= Provided passage =
┄┄┄┄┄┄┄┄┄┄┄┄┄┄┄┄┄┄┄┄

Quickstart

Get the data

To keep things simple and reproducible, let’s work with the reference E. coli genomes K12 and Sakai:

## download ecoli genome Sakai
wget \
 https://ftp.ncbi.nlm.nih.gov/genomes/all/GCF/000/008/865/GCF_000008865.2_ASM886v2/GCF_000008865.2_ASM886v2_genomic.fna.gz \
 -O ecoli_sakai.fna.gz && \
gzip -d ecoli_sakai.fna.gz

## download ecoli genome K12
wget \
 https://ftp.ncbi.nlm.nih.gov/genomes/all/GCF/000/005/845/GCF_000005845.2_ASM584v2/GCF_000005845.2_ASM584v2_genomic.fna.gz \
 -O ecoli_k12.fna.gz && \
gzip -d ecoli_k12.fna.gz

Run the script

This script is designed to:

  • Perform whole genome alignment between FASTAs with nucmer.

  • Filter alignments by length and identity

  • Plot these alignments in circular visualisation with ggbio.

It is an automation of the methods described by Taylor Reiter at https://taylorreiter.github.io/2019-05-11-Visualizing-NUCmer-Output/.

┄┄┄┄┄┄┄┄┄┄┄┄┄┄┄┄┄┄┄┄

= Records =
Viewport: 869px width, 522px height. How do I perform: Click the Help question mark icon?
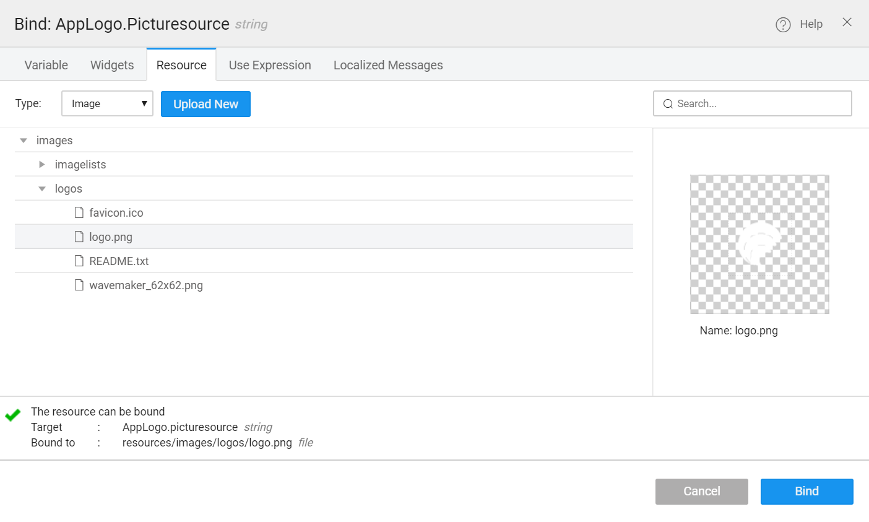pyautogui.click(x=782, y=24)
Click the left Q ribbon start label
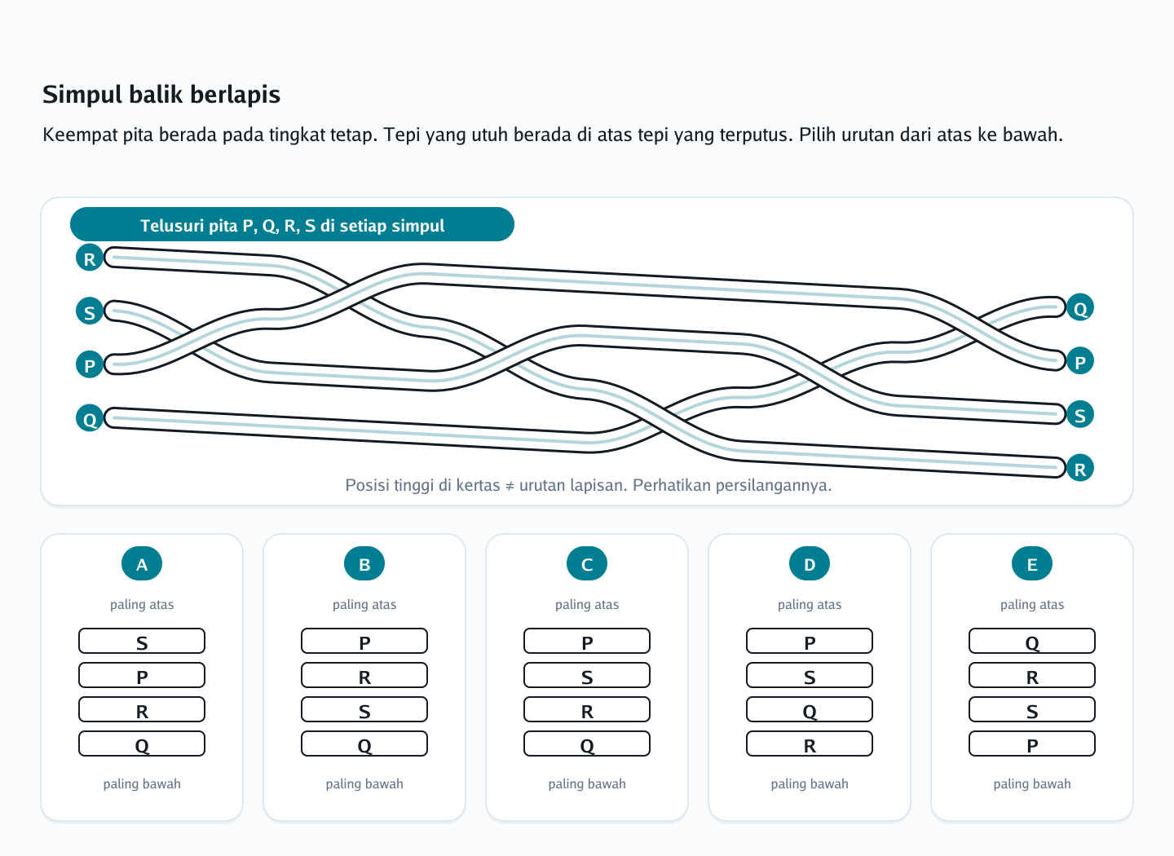The height and width of the screenshot is (856, 1174). (90, 419)
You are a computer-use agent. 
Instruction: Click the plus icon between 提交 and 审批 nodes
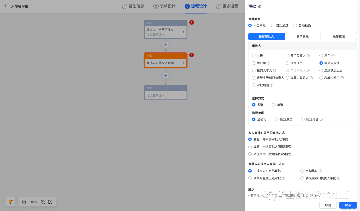[x=165, y=44]
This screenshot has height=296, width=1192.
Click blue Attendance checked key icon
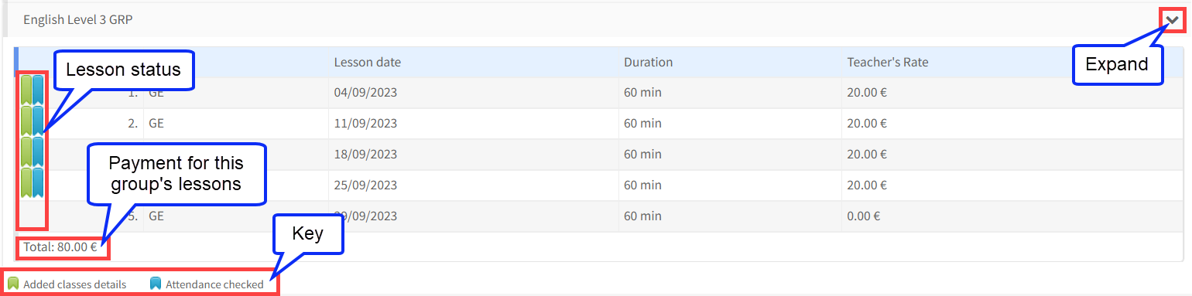156,284
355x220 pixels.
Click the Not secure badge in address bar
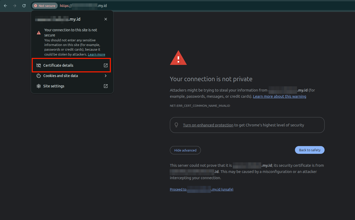44,5
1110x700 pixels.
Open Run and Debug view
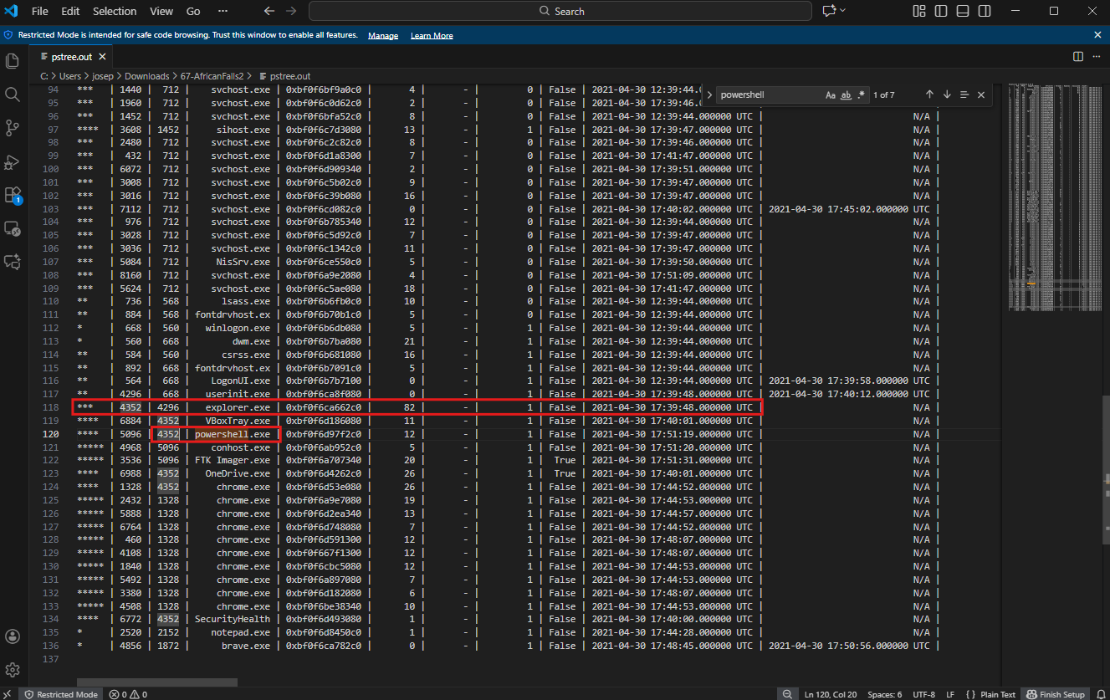pyautogui.click(x=13, y=161)
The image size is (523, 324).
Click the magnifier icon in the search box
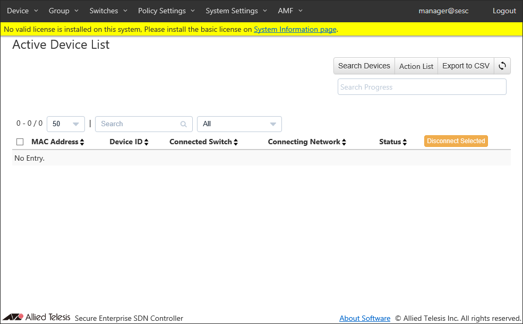click(183, 124)
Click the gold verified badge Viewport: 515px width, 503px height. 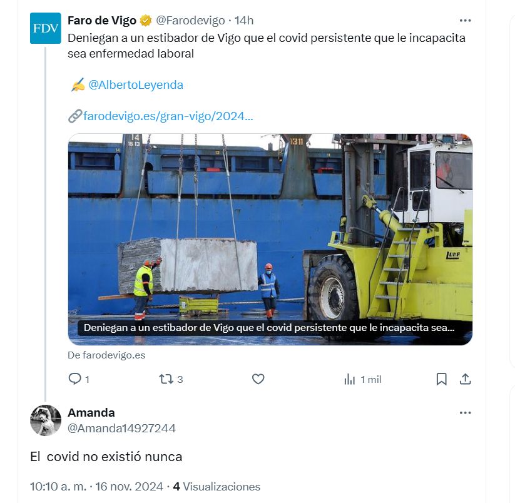pyautogui.click(x=146, y=21)
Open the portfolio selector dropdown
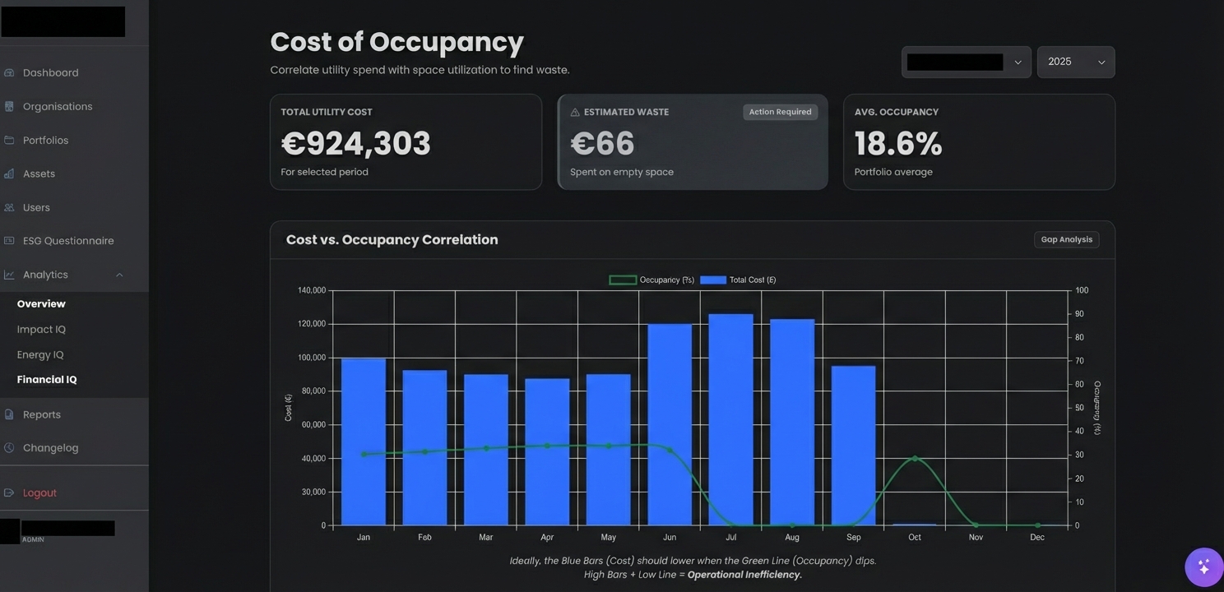Screen dimensions: 1224x592 tap(966, 62)
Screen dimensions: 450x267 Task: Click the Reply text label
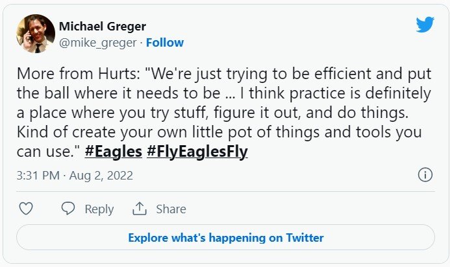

┄┄┄┄┄┄┄┄┄┄┄┄┄┄┄┄┄┄┄┄

= Tasks and exercises =
• a. Answer these questions from the quickstart.
(i) Which two reference E. coli genomes does it work with?
(ii) Which tool performs the whole genome alignment?
(iii) Which tool plots the alignments in a circular visualization?
• b. Carry on the E. coli genome alignment quickstart past its last sentence.
The items are separate material and have no connection to the quickstart.

= List of answers =
• a.
(i) K12 and Sakai
(ii) nucmer
(iii) ggbio

• b.
# run plot_nucmer
plot_nucmer --subject ecoli_k12.fna --sprefix "E. coli K12" --query ecoli_sakai.fna --qprefix "E. color Sakai"

This will create all the required data for the plot, including the Rscript plot_nucmer.R in the running directory. See the created plot:

Example of circular plot

Tip

Click in the image for zoom.

Takeaway notes

Inside the working directory, after the script runs, all the files required to recreating the plot will be available, including the Rscript used for the job. The plot is written in SVG so users can further edit it in software like inkscape to their heart’s content.